Gönül Sultanları.com >  Peygamberler > Zülkarneyn aleyhisselam
Zülkarneyn aleyhisselam
Nuh aleyhisselamın, oğlu Yafes soyundan,
Bir zat olup, kıssası, Kur'anda oldu beyan.

Peygamber mi, veli mi, ihtilaf olunmuştur.
O, bütün yer yüzüne, hakim, malik olmuştur.

Hak teâlâ bir zaman, emretti ki bu şahsa:
(Emir ve yasağımı, tebliğ et cümle nasa.)

O, bu emri alınca, arz etti ki: (Ya Rabbi!
Bu işte, yardımına muhtacım ben tabii.

Bu işi yapmam için, ordu, asker ve kuvvet,
Lazım hem sabır ile, ilim, akıl, hitabet.

Bunların hiçbirisi, bende yok ya ilahi!
Kerimsin, sen bunları ihsan et bana dahi.)

İstediği her şeyi, bahşetti ona Allah.
İki de Sancak verdi, bir beyaz, bir de siyah.

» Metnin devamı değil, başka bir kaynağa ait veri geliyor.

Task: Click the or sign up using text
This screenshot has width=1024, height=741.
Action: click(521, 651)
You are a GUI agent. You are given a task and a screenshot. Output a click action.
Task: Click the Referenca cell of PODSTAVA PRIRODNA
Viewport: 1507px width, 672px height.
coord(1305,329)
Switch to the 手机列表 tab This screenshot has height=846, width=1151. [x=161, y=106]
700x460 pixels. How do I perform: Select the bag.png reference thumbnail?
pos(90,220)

Gece, beyaz sancağı, açsa idi o eğer,
Gündüz gibi aydınlık olurdu hemen o yer.

Eğer siyah sancağı, açsa idi gündüzün,
Orası, karanlığa bürünürdü büsbütün.

Her ne zaman sefere gitse idi o ordu,
Arkası tam karanlık, önü ışık olurdu.

Hızır aleyhisselam, oğluydu teyzesinin.
Onu da, ordusuna kumandan etti tayin.

Yürüdü bu orduyla, önce batı yönüne.
Fethetti Avrupayı, ne geldiyse önüne.

Sonra aynı orduyla, doğuya yönelerek,
Bir Asya kıtasını fethetti sonuna dek.

Oradan da kuzeye yürüdü ordu ile.
Malik oldu sonunda, dünyaya tamamiyle.

Yayarak yer yüzüne, Allah'ın birliğini,
Bitirdi böylelikle, tebliğ vazifesini.

Sonra da izin verdi, bilcümle askerine.
Kendi dahi ayrılıp, çekildi uzletine.

Allahü teâlâya, hep ibadet ve taat,
Yaparak, bu hal üzre, az sonra etti vefat.

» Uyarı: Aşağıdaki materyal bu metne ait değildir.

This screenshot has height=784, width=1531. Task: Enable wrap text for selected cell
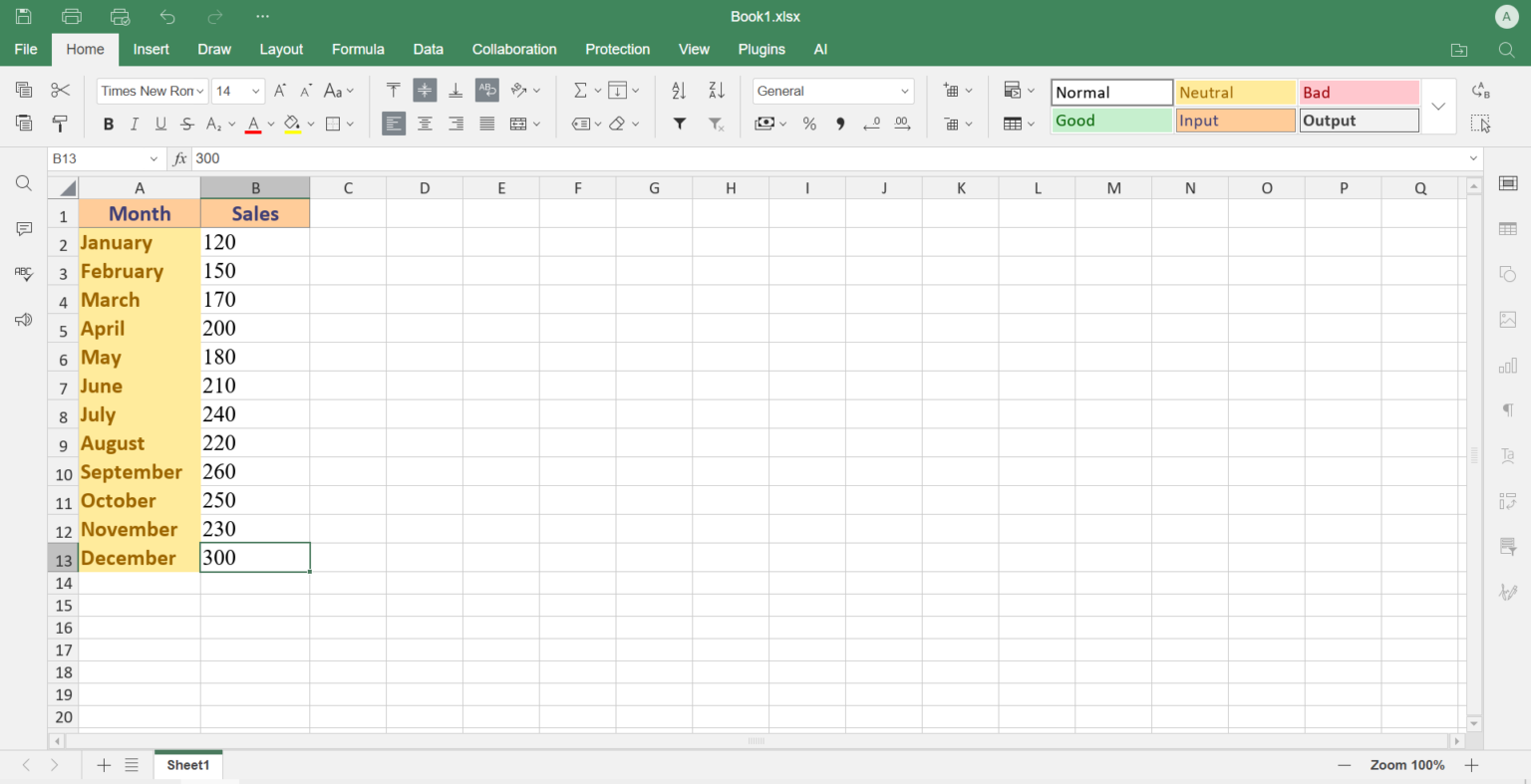pyautogui.click(x=486, y=90)
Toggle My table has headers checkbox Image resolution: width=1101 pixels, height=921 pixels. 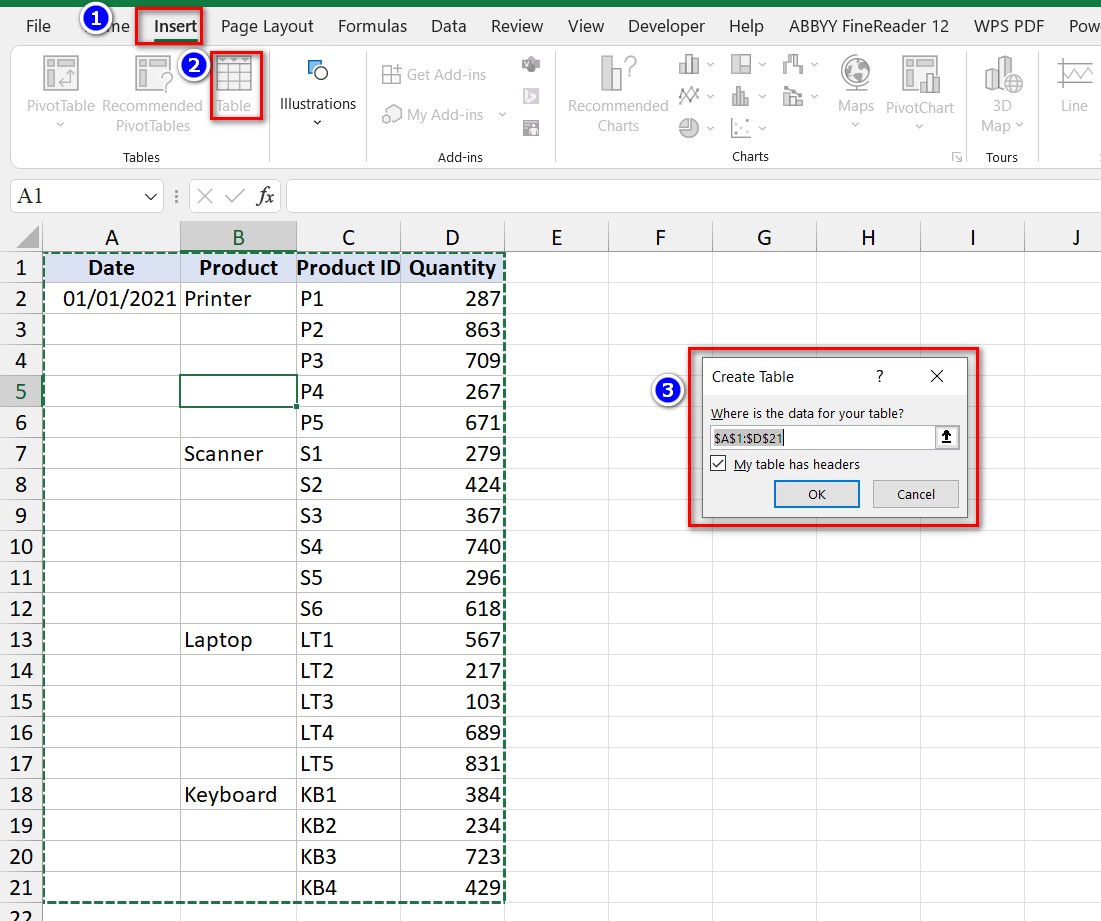[718, 464]
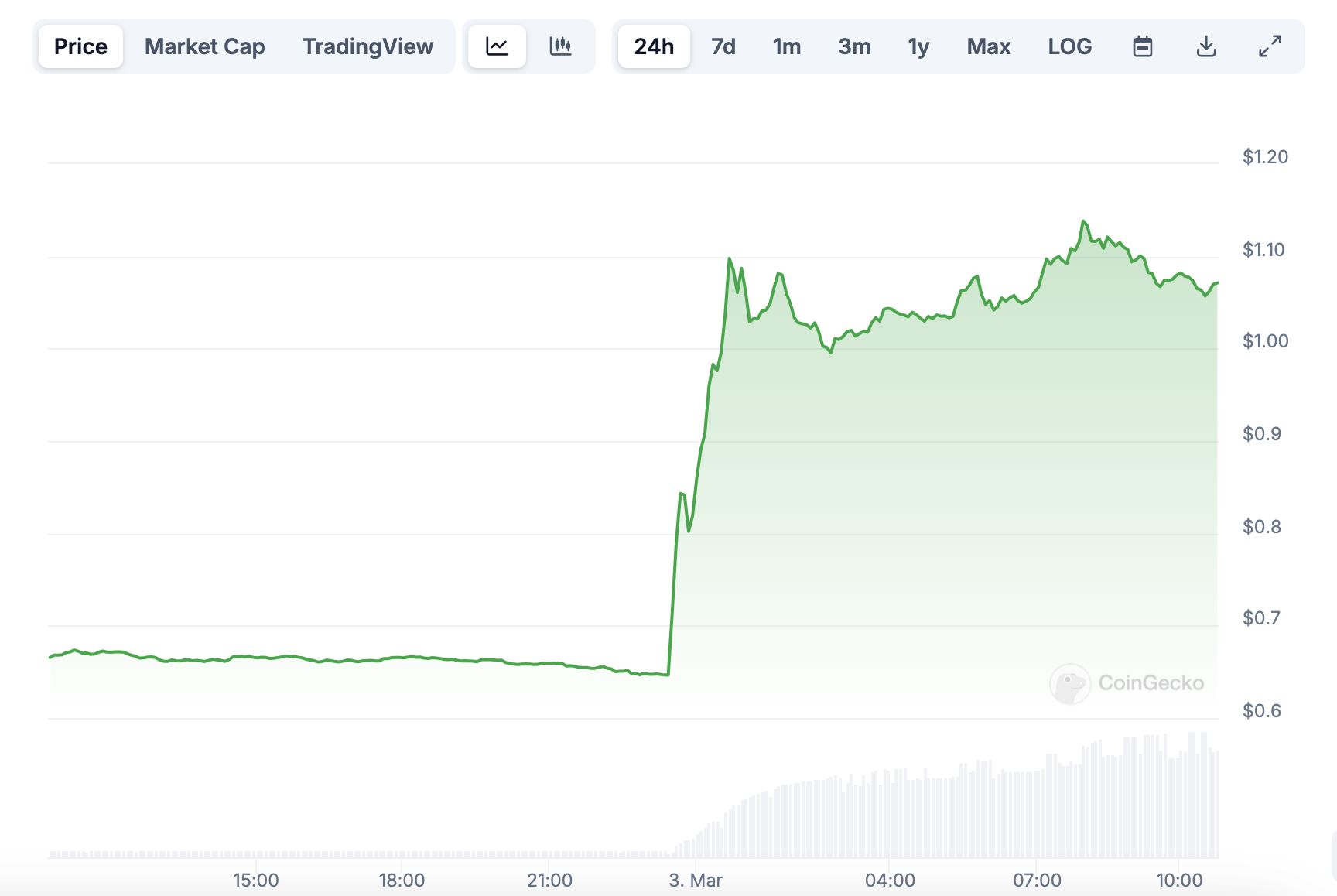The height and width of the screenshot is (896, 1337).
Task: Choose the 3m time range
Action: pos(854,46)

Bu zat, güzel simalı ve gayet sevimliydi.
Hem orta boylu olup, iyi huy sahibiydi.

Dünyayı, tamamiyle geçirmişken mülküne,
Halka çok mütevazı davranırdı o yine.

Asla dünya malına vermezdi ehemmiyet.
Haram ve şüpheliden, kaçınır idi gayet.

Elinin emeğiyle, geçinmeyi severdi.
Bunun için kendisi, bizzat zenbil örerdi.

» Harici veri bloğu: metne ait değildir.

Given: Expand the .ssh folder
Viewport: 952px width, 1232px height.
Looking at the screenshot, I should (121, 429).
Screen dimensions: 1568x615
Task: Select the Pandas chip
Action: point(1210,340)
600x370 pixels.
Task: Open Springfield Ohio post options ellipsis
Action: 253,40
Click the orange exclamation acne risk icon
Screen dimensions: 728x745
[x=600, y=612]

Evine, evladına harcardı bu paradan.
Ve sadaka verirdi, fakirlere artandan.

Vasiyyet etmişti ki, ölmeden daha önce:
(Kefenleyip, tabuta koyun beni ölünce.

Tabuttan, dışarıya sarkık olsun kollarım.
Yürüsün peşim sıra, asker ve ordularım.

Hazinelerim dahi, yüklenip katırlara,
Onlar da yürütülsün, tabutun ardı sıra.)

Vakta ki göç eyledi, ahiret alemine,
Vasiyyeti, ayniyle getirildi yerine.

Demek istemişti ki, “Şu ardım sıra gelen,
Ordu ile, dünyaya malik oldum tamamen.

Hayattayken, var idi bunca hazinelerim.
Ve lakin ahirete giderken, boş ellerim.

Dünya malı, dünyada kalıyor bakın işte.
Elleri boş oluyor, insanın bu gidişte”.